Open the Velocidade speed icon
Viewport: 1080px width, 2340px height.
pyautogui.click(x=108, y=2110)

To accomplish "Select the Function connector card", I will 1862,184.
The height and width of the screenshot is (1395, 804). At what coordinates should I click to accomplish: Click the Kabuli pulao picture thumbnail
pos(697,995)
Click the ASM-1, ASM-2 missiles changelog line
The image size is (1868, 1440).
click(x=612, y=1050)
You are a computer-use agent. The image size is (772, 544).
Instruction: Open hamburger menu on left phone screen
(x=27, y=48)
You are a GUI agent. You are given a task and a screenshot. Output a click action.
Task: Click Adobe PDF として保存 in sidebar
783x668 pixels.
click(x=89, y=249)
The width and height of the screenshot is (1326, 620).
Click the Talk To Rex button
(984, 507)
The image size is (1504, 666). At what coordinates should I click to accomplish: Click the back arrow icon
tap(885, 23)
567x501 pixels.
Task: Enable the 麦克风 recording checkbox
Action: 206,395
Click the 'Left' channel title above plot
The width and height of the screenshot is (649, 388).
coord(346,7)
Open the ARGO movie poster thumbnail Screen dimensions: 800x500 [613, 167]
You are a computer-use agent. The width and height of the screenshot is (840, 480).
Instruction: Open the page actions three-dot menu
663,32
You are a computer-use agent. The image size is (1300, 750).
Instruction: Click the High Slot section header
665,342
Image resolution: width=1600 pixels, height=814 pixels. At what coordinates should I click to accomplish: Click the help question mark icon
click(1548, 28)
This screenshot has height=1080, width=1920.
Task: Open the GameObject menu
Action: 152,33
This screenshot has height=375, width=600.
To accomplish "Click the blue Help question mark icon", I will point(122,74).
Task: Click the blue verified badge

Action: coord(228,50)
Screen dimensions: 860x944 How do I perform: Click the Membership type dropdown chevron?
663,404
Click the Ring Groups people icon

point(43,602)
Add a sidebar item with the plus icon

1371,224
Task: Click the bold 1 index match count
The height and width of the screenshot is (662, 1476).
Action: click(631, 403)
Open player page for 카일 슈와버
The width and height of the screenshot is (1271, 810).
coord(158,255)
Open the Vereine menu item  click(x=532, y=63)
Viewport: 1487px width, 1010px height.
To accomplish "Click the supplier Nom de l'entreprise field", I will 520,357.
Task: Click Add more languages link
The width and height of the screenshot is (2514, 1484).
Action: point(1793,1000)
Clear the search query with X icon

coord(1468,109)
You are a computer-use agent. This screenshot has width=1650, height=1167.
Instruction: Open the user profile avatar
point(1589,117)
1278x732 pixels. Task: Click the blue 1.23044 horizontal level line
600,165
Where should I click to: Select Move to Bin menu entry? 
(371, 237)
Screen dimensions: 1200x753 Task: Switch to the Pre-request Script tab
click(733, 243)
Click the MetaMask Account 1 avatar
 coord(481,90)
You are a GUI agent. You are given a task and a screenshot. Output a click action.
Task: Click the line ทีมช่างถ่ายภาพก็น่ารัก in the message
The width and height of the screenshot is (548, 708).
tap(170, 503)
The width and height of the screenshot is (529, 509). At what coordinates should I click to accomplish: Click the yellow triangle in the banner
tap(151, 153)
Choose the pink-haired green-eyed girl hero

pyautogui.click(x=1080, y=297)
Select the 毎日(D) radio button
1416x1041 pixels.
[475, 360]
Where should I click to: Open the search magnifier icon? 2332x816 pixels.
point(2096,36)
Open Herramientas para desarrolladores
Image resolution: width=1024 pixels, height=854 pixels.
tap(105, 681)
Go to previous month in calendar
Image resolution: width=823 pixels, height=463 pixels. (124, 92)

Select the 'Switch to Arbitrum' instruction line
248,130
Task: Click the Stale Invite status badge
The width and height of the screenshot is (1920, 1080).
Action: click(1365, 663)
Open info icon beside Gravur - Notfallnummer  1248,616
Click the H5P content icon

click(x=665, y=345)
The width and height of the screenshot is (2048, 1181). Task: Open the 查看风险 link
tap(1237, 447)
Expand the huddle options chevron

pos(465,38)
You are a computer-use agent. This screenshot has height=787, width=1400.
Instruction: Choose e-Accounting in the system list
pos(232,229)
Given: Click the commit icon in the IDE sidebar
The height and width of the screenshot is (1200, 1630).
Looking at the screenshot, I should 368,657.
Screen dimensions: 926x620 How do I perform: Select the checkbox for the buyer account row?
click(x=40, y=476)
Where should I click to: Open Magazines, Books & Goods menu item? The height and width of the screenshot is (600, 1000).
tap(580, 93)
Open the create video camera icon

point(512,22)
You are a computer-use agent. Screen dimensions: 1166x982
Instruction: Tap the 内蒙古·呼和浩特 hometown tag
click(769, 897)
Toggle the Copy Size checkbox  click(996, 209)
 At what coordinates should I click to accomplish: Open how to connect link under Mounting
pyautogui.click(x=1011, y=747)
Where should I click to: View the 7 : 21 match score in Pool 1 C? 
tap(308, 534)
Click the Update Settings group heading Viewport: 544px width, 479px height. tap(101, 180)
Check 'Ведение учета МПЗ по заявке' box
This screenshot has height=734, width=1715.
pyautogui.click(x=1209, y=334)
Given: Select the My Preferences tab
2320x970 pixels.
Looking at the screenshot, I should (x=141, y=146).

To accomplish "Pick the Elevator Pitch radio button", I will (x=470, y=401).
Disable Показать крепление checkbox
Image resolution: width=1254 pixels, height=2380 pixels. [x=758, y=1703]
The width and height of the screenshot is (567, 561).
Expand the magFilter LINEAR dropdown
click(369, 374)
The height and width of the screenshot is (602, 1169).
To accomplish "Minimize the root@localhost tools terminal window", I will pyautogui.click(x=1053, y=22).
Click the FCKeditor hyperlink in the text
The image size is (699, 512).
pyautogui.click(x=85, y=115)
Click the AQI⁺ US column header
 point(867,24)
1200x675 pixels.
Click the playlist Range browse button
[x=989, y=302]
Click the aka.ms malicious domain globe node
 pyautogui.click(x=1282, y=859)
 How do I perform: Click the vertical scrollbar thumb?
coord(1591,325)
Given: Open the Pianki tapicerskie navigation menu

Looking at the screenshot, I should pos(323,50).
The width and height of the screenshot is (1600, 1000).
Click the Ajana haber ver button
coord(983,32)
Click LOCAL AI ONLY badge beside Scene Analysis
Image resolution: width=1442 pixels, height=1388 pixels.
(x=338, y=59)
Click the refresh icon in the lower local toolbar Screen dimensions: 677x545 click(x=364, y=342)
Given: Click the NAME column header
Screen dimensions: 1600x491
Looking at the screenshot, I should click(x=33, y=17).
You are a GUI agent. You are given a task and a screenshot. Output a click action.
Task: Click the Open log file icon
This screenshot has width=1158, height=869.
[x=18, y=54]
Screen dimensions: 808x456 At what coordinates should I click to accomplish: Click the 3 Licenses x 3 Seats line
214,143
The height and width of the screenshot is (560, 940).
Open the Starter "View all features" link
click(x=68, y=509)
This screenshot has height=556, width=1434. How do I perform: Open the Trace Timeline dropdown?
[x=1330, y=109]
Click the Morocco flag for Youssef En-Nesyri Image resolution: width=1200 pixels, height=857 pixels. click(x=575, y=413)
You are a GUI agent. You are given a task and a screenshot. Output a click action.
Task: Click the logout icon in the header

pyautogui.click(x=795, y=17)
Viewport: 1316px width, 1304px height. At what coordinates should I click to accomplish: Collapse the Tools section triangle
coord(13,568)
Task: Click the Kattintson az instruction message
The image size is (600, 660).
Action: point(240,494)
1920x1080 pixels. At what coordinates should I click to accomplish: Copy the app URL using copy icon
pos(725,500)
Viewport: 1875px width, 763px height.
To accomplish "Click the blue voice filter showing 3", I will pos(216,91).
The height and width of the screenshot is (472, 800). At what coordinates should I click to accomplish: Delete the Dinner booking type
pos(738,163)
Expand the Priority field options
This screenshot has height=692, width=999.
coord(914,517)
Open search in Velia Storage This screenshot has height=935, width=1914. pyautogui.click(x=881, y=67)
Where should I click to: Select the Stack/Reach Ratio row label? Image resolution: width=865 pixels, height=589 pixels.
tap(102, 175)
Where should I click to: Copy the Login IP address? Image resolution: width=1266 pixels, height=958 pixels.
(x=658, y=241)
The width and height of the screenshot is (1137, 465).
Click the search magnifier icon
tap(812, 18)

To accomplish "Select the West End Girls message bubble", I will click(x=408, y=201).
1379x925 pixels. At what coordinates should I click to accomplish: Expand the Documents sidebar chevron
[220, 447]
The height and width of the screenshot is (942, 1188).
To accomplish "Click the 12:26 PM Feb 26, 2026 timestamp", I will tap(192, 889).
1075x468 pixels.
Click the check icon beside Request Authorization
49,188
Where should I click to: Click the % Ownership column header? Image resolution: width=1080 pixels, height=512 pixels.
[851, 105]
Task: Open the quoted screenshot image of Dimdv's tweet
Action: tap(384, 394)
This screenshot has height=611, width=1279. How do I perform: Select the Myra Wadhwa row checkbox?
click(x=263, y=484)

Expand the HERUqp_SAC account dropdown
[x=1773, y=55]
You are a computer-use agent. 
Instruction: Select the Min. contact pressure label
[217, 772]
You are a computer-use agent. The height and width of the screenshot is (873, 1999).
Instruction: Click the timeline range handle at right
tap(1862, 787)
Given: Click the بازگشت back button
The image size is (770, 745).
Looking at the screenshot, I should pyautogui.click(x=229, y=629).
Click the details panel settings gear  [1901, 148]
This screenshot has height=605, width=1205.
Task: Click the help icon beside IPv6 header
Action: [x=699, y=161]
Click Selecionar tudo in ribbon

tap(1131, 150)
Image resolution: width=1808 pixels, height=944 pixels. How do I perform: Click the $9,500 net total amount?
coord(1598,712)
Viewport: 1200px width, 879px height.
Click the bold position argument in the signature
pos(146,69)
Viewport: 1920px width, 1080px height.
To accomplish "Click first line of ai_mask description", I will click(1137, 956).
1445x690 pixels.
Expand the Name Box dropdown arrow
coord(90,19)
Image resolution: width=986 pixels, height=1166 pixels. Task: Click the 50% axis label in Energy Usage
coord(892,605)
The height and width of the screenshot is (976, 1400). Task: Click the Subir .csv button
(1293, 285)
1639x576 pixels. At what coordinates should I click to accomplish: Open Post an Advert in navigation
________________________________________
Exercise details: Please reproduce the records above verbatim, starting at the line that contains "Viewport: 1920px width, 1080px height." and ending at the line that contains "coord(90,19)", with both of those lines included.

Written answer:
Viewport: 1920px width, 1080px height.
To accomplish "Click first line of ai_mask description", I will click(1137, 956).
1445x690 pixels.
Expand the Name Box dropdown arrow
coord(90,19)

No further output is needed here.